Let’s face it: fear of missing out on big opportunities is a powerful driver in the VC world. And this industry is perfect for VC’s who require markets that can generate disproportionate and enormous returns.

Savvy investors know that now is the perfect time to invest in recreational marijuana––especially in places like California and Massachusetts. If they wait until those markets mature, it’ll be too late.

 Stigmas about marijuana remain––but they are changing.

Fear of federal intervention and negative stigmas about marijuana won’t go away overnight. In fact, I’ve learned by talking to investors and entrepreneurs at conferences and meetups all over the country that they remain stubbornly powerful.

But there’s reason to believe they’re eroding.

In just the last year or so, the stigma has morphed into something inherently dichotomous. Investors on the whole are still wary of companies who work physically with the plant either as cultivators, manufacturers, or retailers, but they’ve become open to partnering with companies that are helping grow the industry.

And this is just among older, more traditional VCs. Younger, less conservative associates in big VC firms don’t hold the same apprehensions. As these associates rise up in their firms, their more progressive ideologies will prove increasingly influential.

What’s more is that as marijuana continues to become more accepted culturally—and especially as the general population feels more comfortable buying and consuming marijuana in public—investors will feel more comfortable entering the space.

For entrepreneurs, all of this is good news. The more that investors involve themselves in the industry, the more legitimate it becomes––not only in the eye of the public, but in that of the federal government, too.

The important thing to keep in mind is that this isn’t a gold rush.

Investors will not partner with your company unless you’ve branded yourself uniquely and purposefully. It’s not enough to produce the strongest strains––you need a marketing message, web presence, and a formulated plan illuminating how and why your business is different than everyone else’s. Investors will insist upon this just as they do in every other industry.

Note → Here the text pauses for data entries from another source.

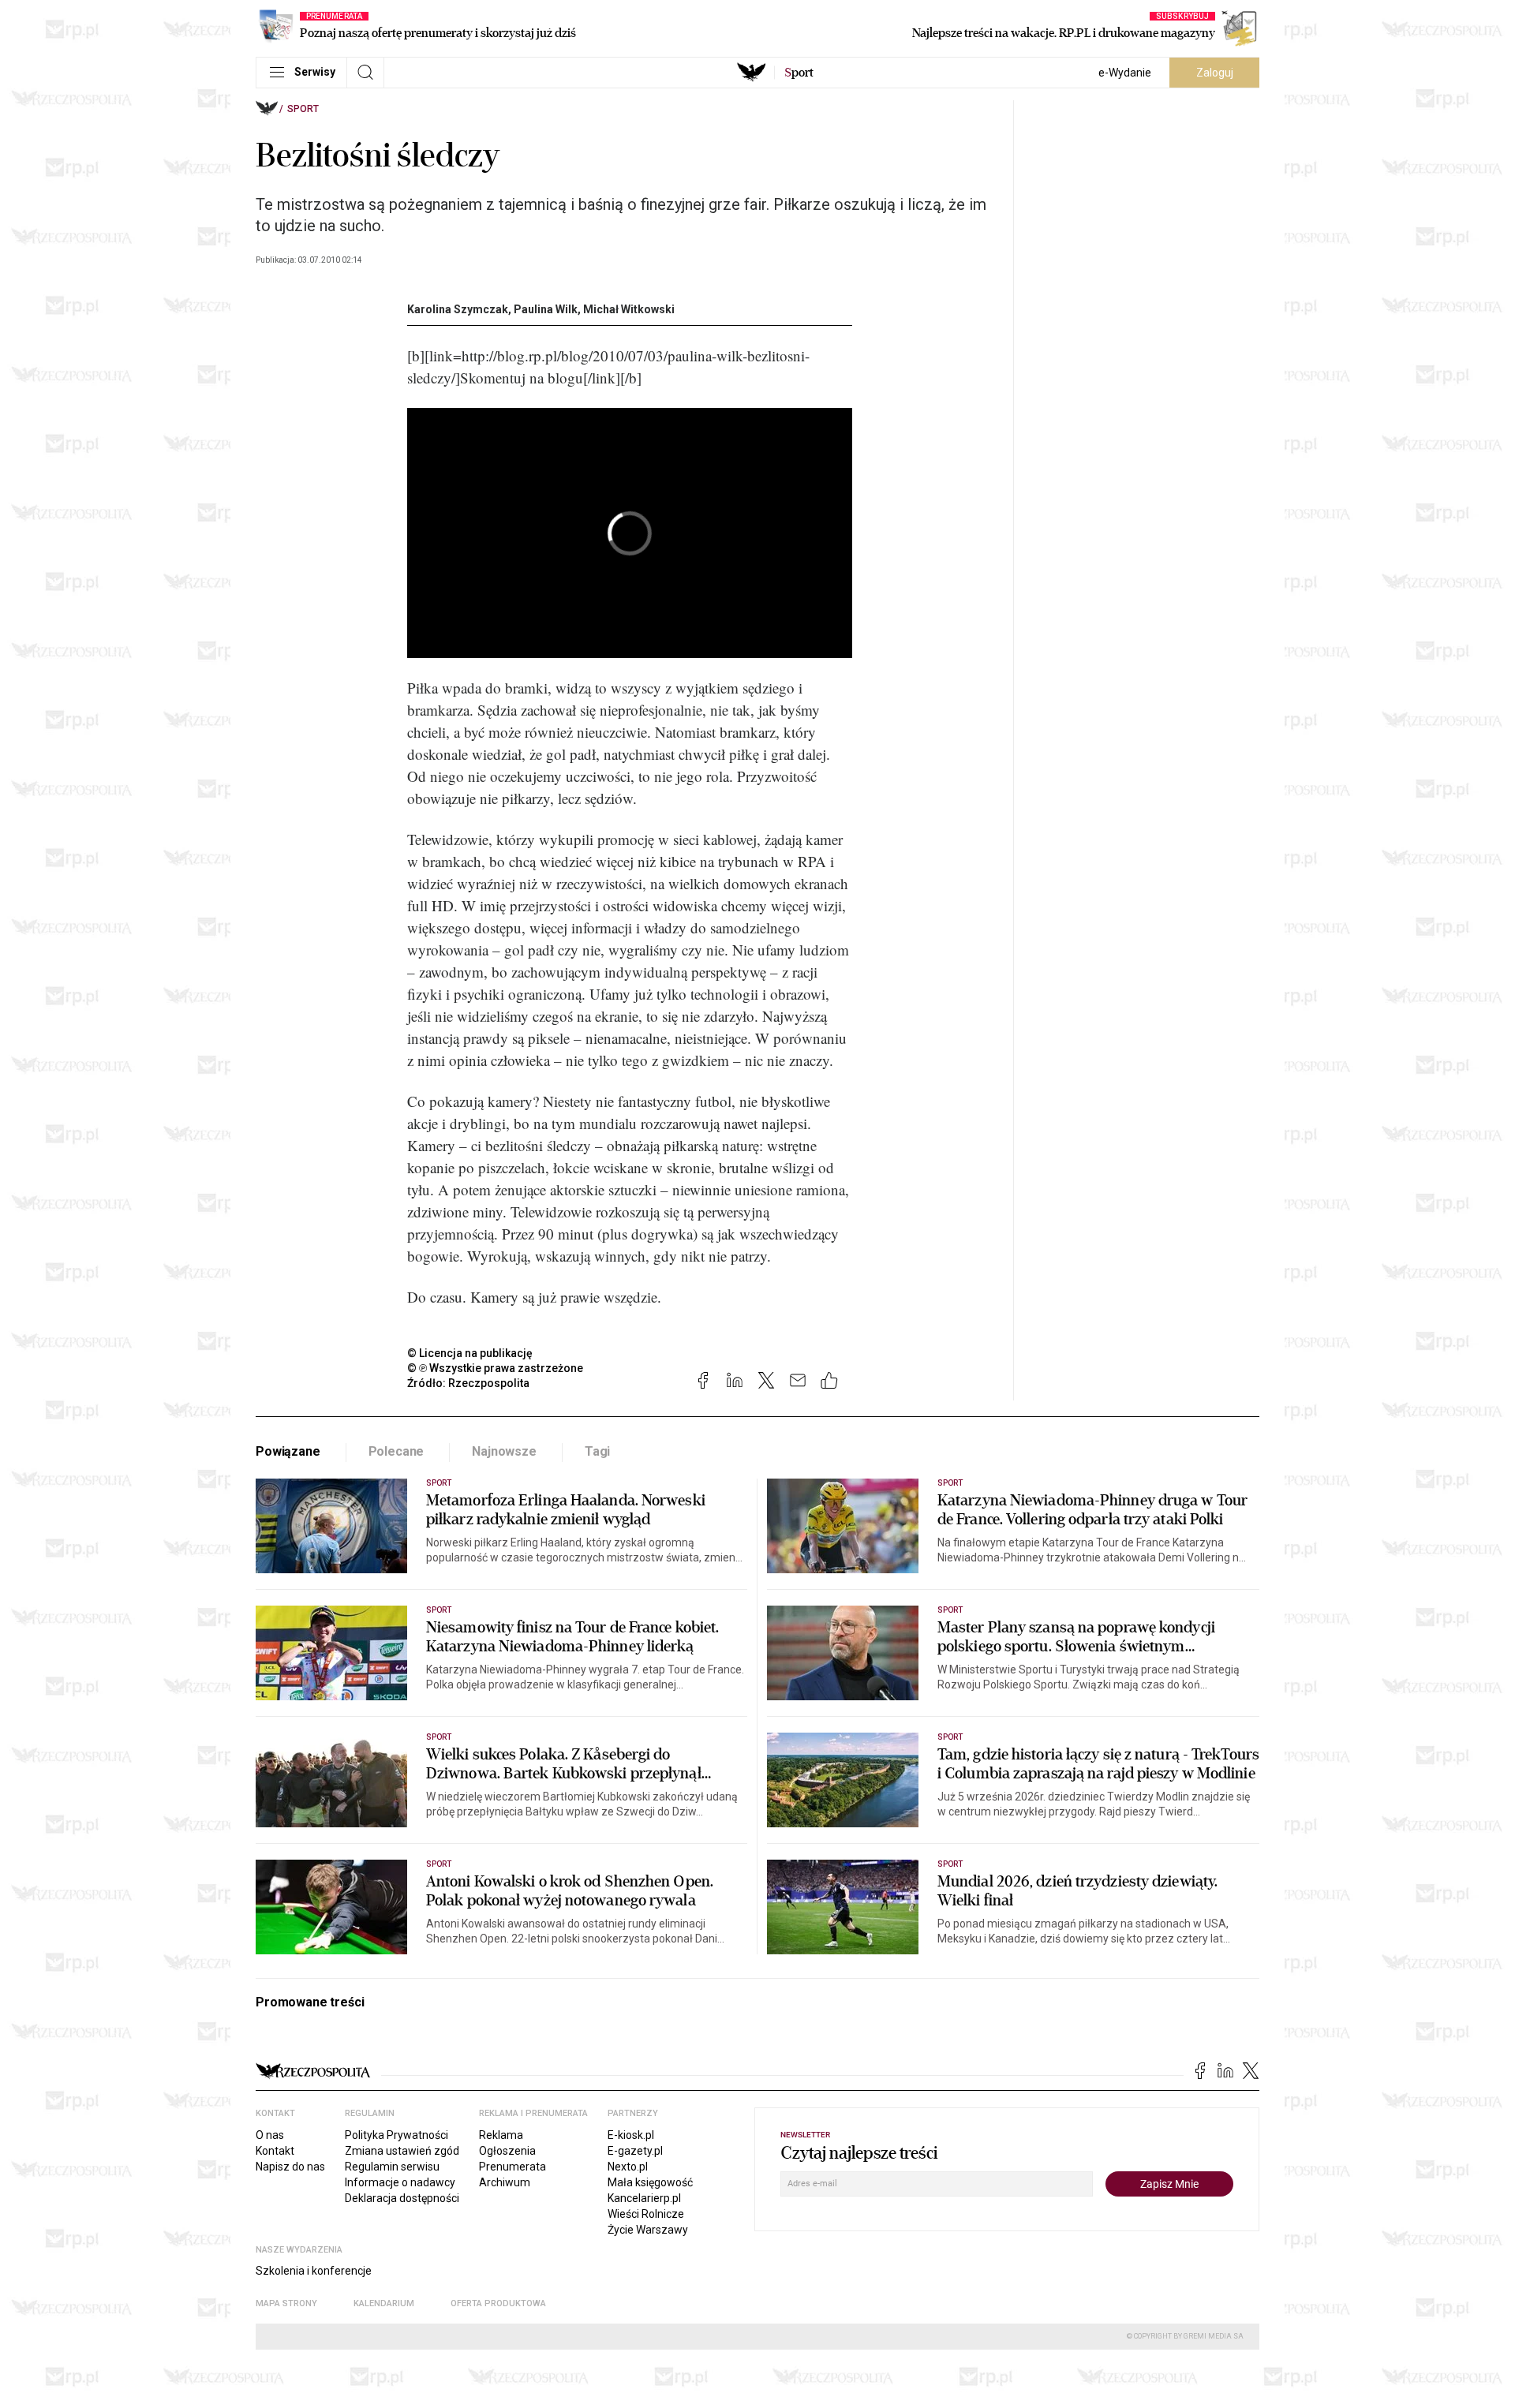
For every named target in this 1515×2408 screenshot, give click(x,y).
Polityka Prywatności (396, 2135)
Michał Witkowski (629, 309)
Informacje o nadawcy (400, 2182)
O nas (270, 2135)
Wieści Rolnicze (646, 2214)
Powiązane (288, 1451)
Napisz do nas (290, 2166)
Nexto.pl (628, 2166)
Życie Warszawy (648, 2229)
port (799, 72)
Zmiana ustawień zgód (402, 2150)
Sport (303, 108)
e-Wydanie (1124, 72)
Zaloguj (1214, 72)
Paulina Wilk (546, 309)
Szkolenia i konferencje (314, 2270)
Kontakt (275, 2150)
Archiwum (504, 2182)
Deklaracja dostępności (402, 2198)
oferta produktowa (498, 2303)
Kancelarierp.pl (644, 2198)
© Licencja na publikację (470, 1353)
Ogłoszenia (507, 2150)
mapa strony (286, 2303)
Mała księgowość (650, 2182)
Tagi (597, 1451)
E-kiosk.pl (631, 2135)
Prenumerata (512, 2166)
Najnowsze (504, 1451)
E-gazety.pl (635, 2150)
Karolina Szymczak (457, 309)
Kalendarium (384, 2303)
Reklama (501, 2135)
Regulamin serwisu (392, 2166)
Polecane (396, 1451)
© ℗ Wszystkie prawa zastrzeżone (495, 1368)
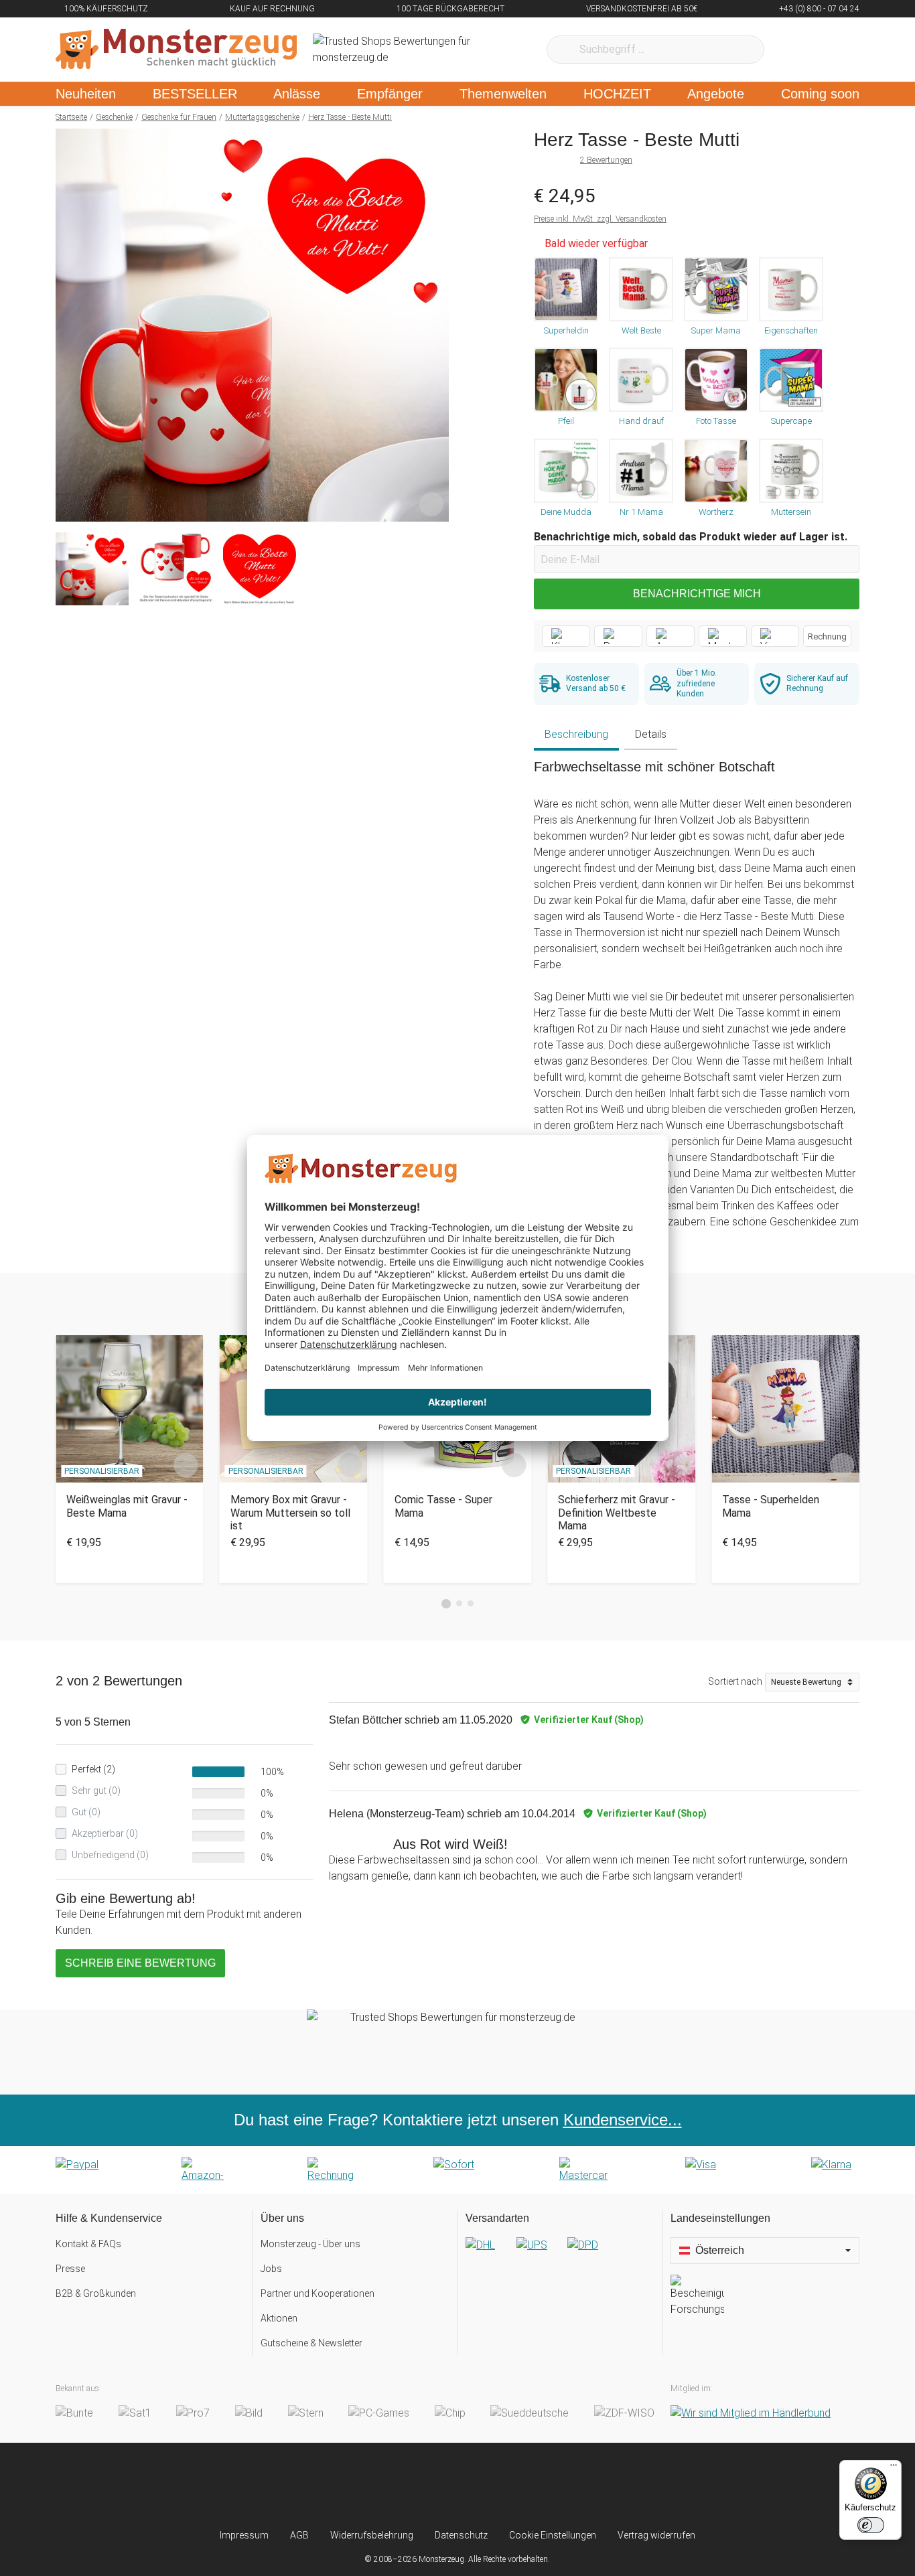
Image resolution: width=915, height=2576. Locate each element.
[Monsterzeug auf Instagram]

Likewise, investors will not partner with you if your company isn’t compliant with state regulations. No investor will be interested in your company if, on top of federal fears, they have to worry that you’ll be shut down by the state because you haven’t completed the necessary permits or obtained the required licenses.

The times are changing. Momentum is building. If you position yourself correctly, now is prime time to be building a marijuana company.